Pour la députée solidaire Manon Massé, «c’est ça du harcèlement sexuel, c’est ça le maintien de la culture du viol, c’est ça qui fait qu’un moment donné les femmes mettent leur pied à terre et disent à travers « moiaussi », il faut que ça arrête».

Ce n’est pas la première fois que le comportement du député d’Argenteuil, un ancien directeur de commission scolaire, fait l’objet de plaintes.

En décembre 2016, des députés de Québec solidaire et de la Coalition avenir Québec reprochaient au député d’utiliser un langage «insultant» et «violent» à leur égard, de constamment interrompre ses collègues et de leur jeter des «regards intimidants» en Chambre, lorsqu’ils prenaient la parole. «Il a un comportement de goon», affirmait alors le député de Mercier, Amir Khadir, qui était assis non loin d’Yves St-Denis à l’Assemblée nationale.

M. Khadir et François Bonnardel, de la CAQ, avaient demandé au président de l’Assemblée nationale, Jacques Chagnon, d’intervenir pour mettre fin à ce qu’ils qualifiaient de harcèlement et d’intimidation. Le député d’Argenteuil s’était vu assigner une autre place en Chambre.

«À la base, ça reste un colon», a commenté M. Bonnardel, mardi, en apprenant les faits nouveaux visant M. St-Denis.

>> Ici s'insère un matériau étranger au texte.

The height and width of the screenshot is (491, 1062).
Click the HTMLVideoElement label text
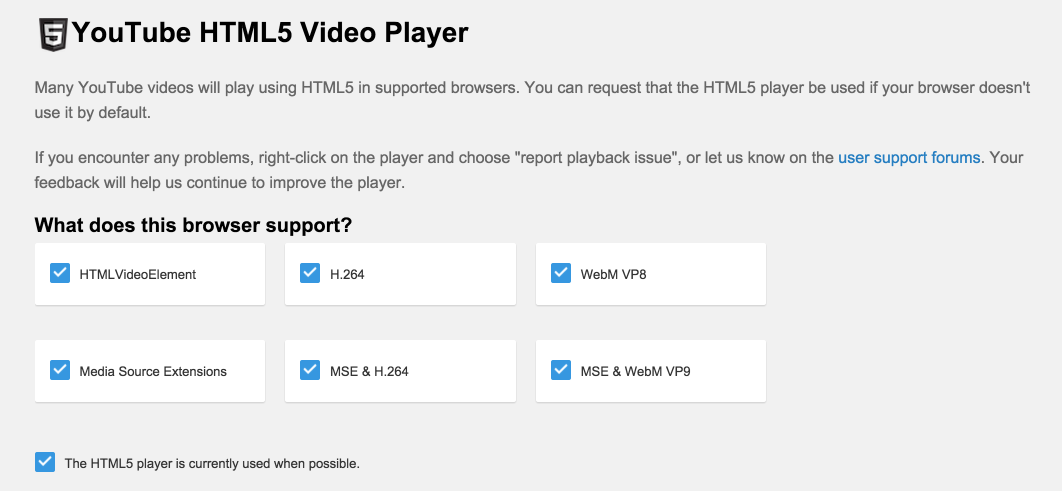coord(138,274)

Dès son élection en 2014, M. St-Denis avait aussi eu des démêlés avec son ancien employeur, la Commission scolaire des Affluents, qui lui reprochait d’avoir quitté ses fonctions en emportant avec lui du matériel informatique.

Sept mois plus tard, le PLQ avait dû exiger que M. St-Denis retourne le matériel informatique, incluant deux ordinateurs, à son ancien employeur.

M. St-Denis était l’adjoint parlementaire de la ministre du Travail, Dominique Vien.

Dans ce contexte, l’avenir politique du député semble bien incertain, à quelques mois de l’échéance électorale. M. St-Denis n’a toujours pas eu son assemblée d’investiture pour la prochaine élection, prévue à l’origine le 29 avril.

Mais la situation actuelle «rend une candidature beaucoup plus difficile», a convenu le premier ministre Couillard, sans fermer la porte complètement.